May God give us hearts full of grace and souls generated by love. May He use us to go where no one else will go to the people no one else wants to touch. May we be a blessing everywhere we go, every place we are to everyone we meet.

 

 

Wheat and Weeds

I keep thinking about wheat and weeds a lot. Not because I’m in need of medication (and yes, they do make pills for this), but because I’m still thinking about a particular sermon I heard Sunday. It was that good.

I’m wheat. Just go with it and it will make sense further on (I hope). I am planted in a field where wheat and weeds are mixed together and sometimes are hard to tell apart.

My job is not to try to decide which is which.

I could make a list of top ten most dangerous weeds– that is, the people I’d most like God to take out and smite. The problem with that is that I am most likely on someone else’s List of Folks for God to Smite Tomorrow.

Or I could just be the best wheat I can be and love people.

Oh yeah, I forgot one thing. I was once a weed.

In other words, I once was purpose-less and no good for anybody or anything. I once had no hope at all and was headed for a grim ending.

But God made me wheat. Is that anymore hard to believe than God changing me from dead to alive, from sinner to saint, from stanger to family, from alienated to beloved? No.

If God can to that in me, He can do it in anyone. Trust me on that.

From this moment on, I am believing the best about everyone I meet. I believe God can change anyone, make broken and dead people whole and alive, take your mess and make it your message, and help you find your YES, the reason you were born.

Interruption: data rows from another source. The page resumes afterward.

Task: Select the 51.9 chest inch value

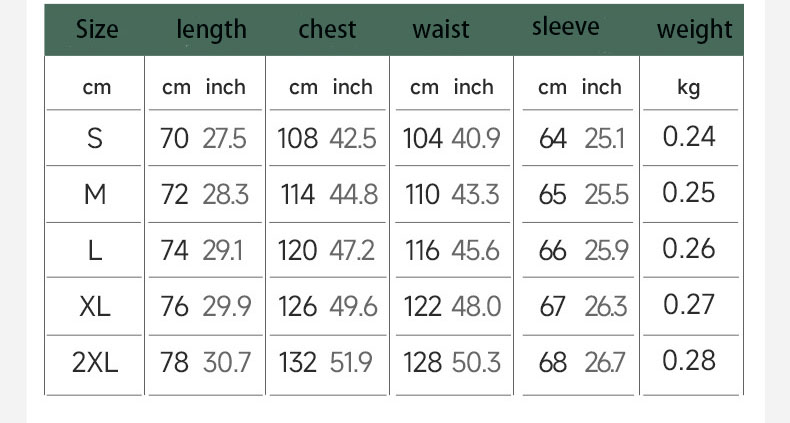Action: [x=351, y=362]
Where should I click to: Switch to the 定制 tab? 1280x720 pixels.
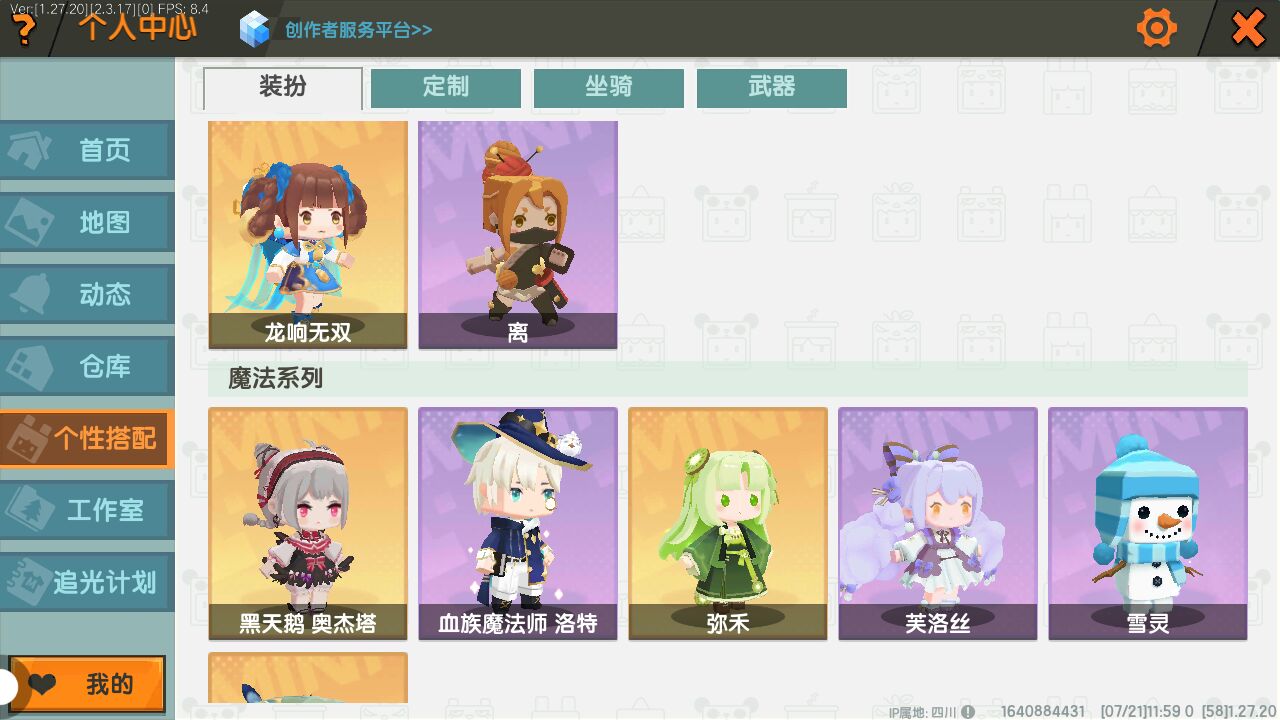pyautogui.click(x=446, y=88)
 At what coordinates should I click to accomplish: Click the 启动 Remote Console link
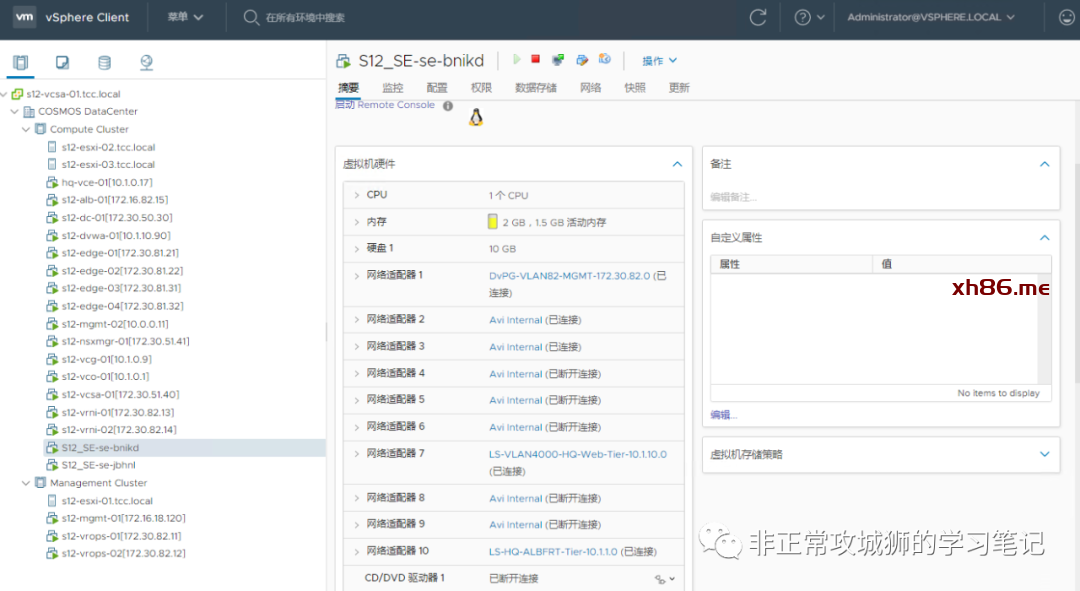tap(386, 105)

I choose to see you not as you are, but what you will look like when God gets through with you (and trust me, what I’m seeing is absolutely stunning!) I’m praying to see you with God’s eyes and love you with God’s heart and be God’s hands and feet to help you get to where God designed for you to shine.

Cause that’s just what wheat does.

Teachability, Vulnerability, and Constructive Criticism

I hate public speaking. Whenever I had to do any kind of a presentation in class, I got the sweaty palms, mysterious flu-like symptoms (so I could get out of having to speak in public), and a strong desire to be a desert monk who has taken a vow of silence.

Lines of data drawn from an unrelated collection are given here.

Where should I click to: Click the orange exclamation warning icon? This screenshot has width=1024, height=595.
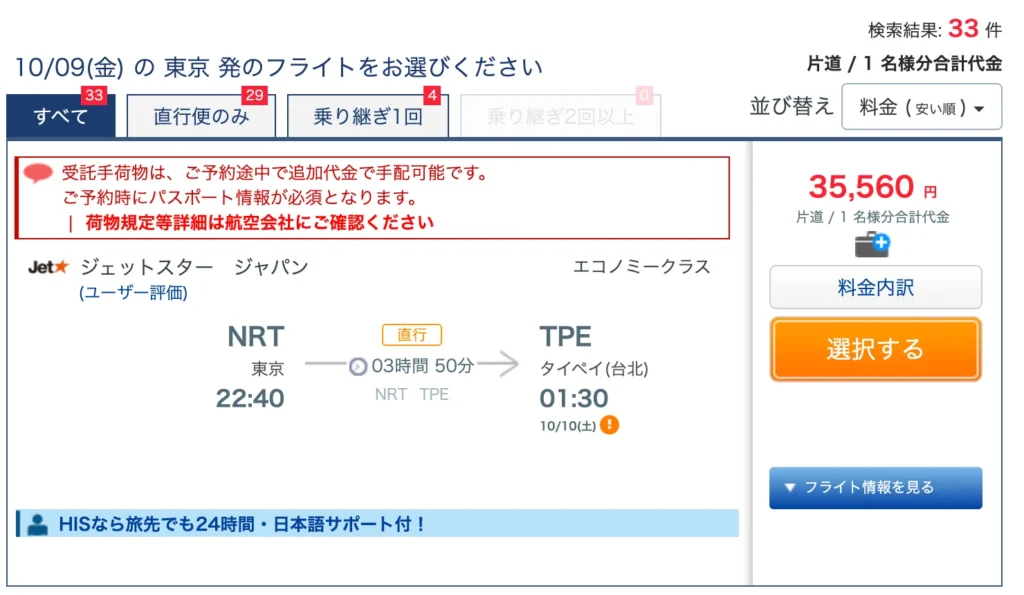coord(609,425)
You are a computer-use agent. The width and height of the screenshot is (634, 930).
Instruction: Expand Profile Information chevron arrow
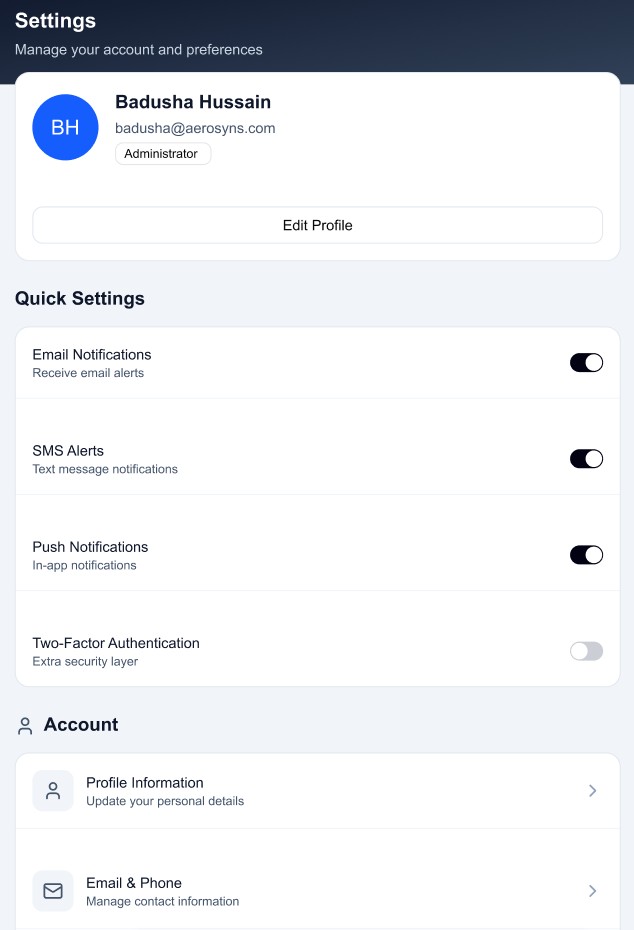point(592,791)
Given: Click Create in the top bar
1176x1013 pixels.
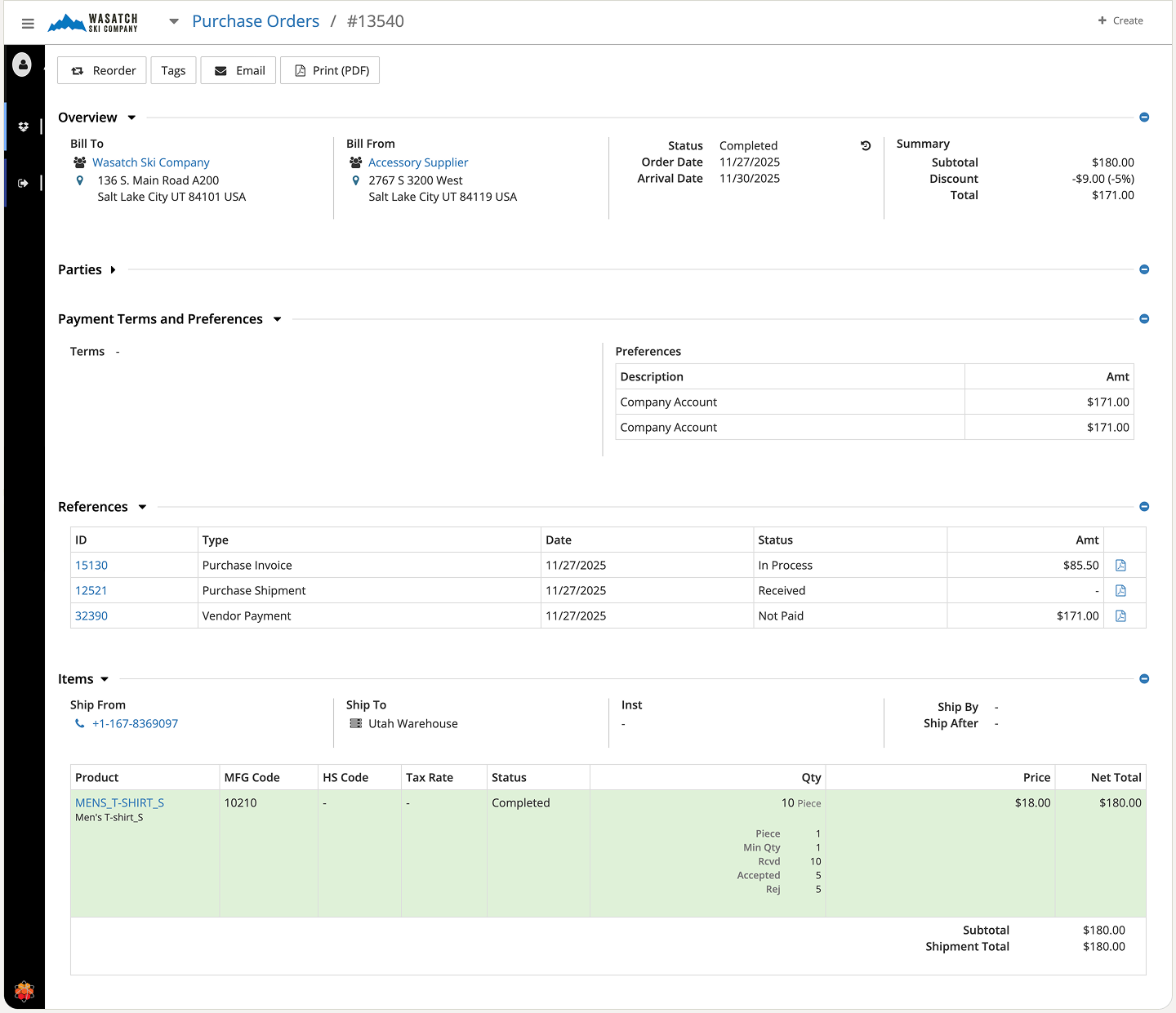Looking at the screenshot, I should click(1120, 20).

Most people are with me on this. I think people are more afraid of speaking in public than they are of dying. I know this to be true, because I found it on the internet, which is the bastion of all things credible and trustworthy. Especially Wikipedia.

I also hate giving criticism. I am a people-pleaser, so I hate to do or say anything at all that might cause tension in the relationship. In the past, my way of giving criticism was easy– avoid it like the bubonic plague.

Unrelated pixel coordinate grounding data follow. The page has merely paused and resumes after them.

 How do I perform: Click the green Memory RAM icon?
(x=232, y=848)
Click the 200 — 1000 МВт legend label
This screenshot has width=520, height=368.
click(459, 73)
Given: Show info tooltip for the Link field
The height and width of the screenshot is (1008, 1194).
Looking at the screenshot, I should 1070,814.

But I’ve been thinking lately. If there was a way I could be better at something, I would want someone to show me. If I could improve in an area of my life, I would love for someone to tell me.

Criticism isn’t telling someone how bad they are. It’s telling them how they could be better. It’s not “Hey, your feet smell and you are a lousy, no-good blah blah blah,” but “Hey, I notice that you are really making an effort and doing a good job. Here’s a better way you could do this one particular thing. . . . ”

The Bible tells us to speak the truth in love. If it’s not truth, we’re enabling their mistakes and bad behavior. If it’s not spoken in love, then it’s condemnation and more likely to do more harm than good.

The best way to address a problem I see in someone else is to fix it in me. After all, we tend to project our faults onto other people and notice more readily in them the same weaknesses we struggle with (that’s my Union University degree paying off).

Actions speak louder than words, so the best way to change someone else is to tell that person how they are wrong, but to live out the right way. That person may not listen to you and may cut you off in mid-sentence, but you can show them the better way by listening to what they have to say.

The best way of all is to strive to be more like Jesus. If the people in our lives see us living out our beliefs in humility, authenticity, and transparency, they are more likely to listen to what we have to say. As I heard it put, preach the gospel at all times, and if necessary, use words.